Visconde Posso Senhor? Rei (Em silêncio)
Visconde e Rei (Em coro)
Alteza, assenta-lhe perfeitamente. Está divino. Embaraço do Visconde. Percebe que o Rei os está a perceber. Estão a ser demasiadamente falsos, além de que repetitivos. E, provavelmente iriam ser castigados por tal facto, mesmo que estivéssemos a agradar o Rei. Rei Como vos conheço. Já não preciso da vossa resposta. Inutilidades. Nem da vossa presença. Vai. Ninguém mais entra. Termina aqui. (Mandando-o embora com um gesto, além das palavras) Rua. Rei Estou farto. A minha vaidade não pode compadecer com estes falsos de meia tijela, estes medricas. Demonstrando cada vez a sua inquietação e, até, desespero para o que percebia. Ele não queria ser o estúpido que nada via, sendo que os outros só o poderiam estar a enganar, certamente também não viam nada, mas, como bons aldrabões e fingidores, dizem que sim, até para manterem o seu posto.
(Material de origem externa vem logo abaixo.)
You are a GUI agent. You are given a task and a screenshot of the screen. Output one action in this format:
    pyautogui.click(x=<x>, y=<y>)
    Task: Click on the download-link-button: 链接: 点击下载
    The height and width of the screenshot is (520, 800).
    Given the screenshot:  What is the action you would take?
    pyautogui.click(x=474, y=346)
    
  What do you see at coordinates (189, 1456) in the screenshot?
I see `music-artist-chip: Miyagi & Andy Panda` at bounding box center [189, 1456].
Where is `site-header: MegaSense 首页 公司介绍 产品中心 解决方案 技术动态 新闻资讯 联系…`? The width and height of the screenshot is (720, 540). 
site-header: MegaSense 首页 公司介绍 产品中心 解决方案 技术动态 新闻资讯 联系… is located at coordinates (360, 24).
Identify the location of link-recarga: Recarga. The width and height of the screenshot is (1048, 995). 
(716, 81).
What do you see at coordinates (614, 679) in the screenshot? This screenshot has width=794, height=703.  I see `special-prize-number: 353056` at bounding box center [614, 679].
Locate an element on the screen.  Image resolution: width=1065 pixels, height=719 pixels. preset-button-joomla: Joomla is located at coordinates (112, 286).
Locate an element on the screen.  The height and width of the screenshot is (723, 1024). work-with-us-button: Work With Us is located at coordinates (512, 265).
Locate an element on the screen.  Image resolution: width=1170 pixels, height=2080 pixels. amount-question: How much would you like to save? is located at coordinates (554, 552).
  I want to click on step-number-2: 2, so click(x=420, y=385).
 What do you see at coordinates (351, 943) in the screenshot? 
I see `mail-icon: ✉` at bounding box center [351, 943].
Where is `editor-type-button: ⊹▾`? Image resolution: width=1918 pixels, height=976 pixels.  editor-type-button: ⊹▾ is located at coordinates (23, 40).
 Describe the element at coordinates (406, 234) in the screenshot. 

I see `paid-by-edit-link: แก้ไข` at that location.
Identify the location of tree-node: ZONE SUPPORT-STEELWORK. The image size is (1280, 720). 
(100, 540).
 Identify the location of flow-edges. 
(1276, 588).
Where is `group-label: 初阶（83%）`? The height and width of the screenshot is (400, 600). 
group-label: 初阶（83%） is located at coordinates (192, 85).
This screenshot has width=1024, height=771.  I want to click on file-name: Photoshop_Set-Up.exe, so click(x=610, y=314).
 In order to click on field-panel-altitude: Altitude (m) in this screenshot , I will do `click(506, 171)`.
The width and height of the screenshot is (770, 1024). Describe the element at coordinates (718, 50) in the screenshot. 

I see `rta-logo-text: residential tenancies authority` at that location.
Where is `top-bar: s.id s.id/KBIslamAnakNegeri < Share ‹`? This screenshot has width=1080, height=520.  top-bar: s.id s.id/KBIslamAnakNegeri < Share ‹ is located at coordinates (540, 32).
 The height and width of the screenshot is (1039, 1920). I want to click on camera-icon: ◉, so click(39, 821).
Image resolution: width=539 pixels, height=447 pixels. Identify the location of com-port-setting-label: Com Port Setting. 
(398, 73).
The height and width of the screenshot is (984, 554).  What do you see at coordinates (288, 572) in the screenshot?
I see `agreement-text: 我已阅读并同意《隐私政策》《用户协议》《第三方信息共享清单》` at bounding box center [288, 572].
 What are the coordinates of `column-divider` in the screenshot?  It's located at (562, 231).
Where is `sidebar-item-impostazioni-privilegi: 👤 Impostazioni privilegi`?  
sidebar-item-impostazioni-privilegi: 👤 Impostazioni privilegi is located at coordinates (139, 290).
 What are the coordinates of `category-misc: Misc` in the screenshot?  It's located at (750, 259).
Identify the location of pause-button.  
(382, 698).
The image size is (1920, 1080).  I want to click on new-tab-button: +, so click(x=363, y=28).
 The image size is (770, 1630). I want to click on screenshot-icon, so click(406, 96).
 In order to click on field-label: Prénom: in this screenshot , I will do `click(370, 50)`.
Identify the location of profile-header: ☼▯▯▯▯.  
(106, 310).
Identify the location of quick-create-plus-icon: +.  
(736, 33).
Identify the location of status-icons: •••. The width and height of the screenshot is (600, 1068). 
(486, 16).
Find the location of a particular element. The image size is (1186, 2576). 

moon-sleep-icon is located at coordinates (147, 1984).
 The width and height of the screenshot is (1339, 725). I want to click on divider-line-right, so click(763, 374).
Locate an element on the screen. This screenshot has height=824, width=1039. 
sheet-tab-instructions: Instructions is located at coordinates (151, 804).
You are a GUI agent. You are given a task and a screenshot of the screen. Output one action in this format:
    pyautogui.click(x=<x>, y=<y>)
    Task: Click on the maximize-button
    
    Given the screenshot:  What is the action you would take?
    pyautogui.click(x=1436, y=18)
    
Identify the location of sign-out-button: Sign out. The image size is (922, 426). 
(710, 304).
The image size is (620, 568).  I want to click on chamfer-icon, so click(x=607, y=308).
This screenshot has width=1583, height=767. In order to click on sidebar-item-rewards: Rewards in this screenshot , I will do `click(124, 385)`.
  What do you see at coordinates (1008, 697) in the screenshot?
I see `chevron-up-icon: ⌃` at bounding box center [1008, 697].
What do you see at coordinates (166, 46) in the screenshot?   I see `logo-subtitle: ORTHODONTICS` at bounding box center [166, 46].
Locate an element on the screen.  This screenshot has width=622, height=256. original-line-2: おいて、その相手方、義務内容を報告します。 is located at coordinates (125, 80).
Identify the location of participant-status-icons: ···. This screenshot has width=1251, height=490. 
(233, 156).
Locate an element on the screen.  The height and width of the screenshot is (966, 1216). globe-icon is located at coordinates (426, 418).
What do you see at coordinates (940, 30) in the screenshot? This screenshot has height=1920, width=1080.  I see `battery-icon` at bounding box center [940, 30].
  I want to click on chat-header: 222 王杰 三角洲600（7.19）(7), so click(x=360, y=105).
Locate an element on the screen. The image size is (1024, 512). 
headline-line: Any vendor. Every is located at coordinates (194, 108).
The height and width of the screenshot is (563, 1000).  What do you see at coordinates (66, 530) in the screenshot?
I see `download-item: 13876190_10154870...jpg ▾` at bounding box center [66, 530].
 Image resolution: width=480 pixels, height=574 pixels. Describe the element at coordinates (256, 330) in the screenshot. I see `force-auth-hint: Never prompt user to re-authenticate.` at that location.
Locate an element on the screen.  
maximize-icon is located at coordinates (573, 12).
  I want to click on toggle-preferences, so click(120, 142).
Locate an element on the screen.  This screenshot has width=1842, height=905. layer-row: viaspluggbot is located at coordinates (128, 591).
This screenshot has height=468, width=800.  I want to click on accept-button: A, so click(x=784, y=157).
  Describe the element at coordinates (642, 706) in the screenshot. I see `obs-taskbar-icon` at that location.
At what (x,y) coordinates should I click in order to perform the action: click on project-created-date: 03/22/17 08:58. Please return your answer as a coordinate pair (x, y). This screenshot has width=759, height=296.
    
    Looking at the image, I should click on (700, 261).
O Rei parece que mais que a sua vaidade, quer gente vertical a seu lado. Estarei a ficar louco? Louco é que eu não sou. (Dirigindo-se à varanda, pois o calor intensifica-se e ele demonstra já algum sufoco, quer mental quer respiratório. Abre a portada da varanda, sai, pára e respira fundo enquanto olha a linha do horizonte) Hum, que bom. Que liberdade. Que bela brisa me percorre. Sinto-a tão bem… (e eis que se ouve uma voz vinda, logo dali de baixo, da rua…) Anónimo (Gritando)
O Rei está nu. O Rei olha para baixo. As ruas estão repletas, alguns dos quais, os acabados de ser entrevistados por ele. O dia era propício e o povo saiu à rua. Um enorme burburinho se faz ouvir, coadjuvados com fortes risadas. O reino podia estar em causa. Ou estava. A não ser que a libertação do Rei estivesse na voz desta única pessoa verdadeira, sem medos e realista.
Rei Obrigado meu menino. Nessa tenra idade as mentes estão limpas. A pureza é total bem como a verdade das palavras e dos actos. Todos se riem mas, todos têm medo de mim. Têm medo de perder o seu posto em vez de contra mim lutarem. Assim nunca chegarão onde eu cheguei. Não passam de uns badamecos. Por isso quem se ri sou eu. E tu, meu menino, vais entrar no meu reino. Quero gente como tu. Agora, agora vou vestir o meu novo fato.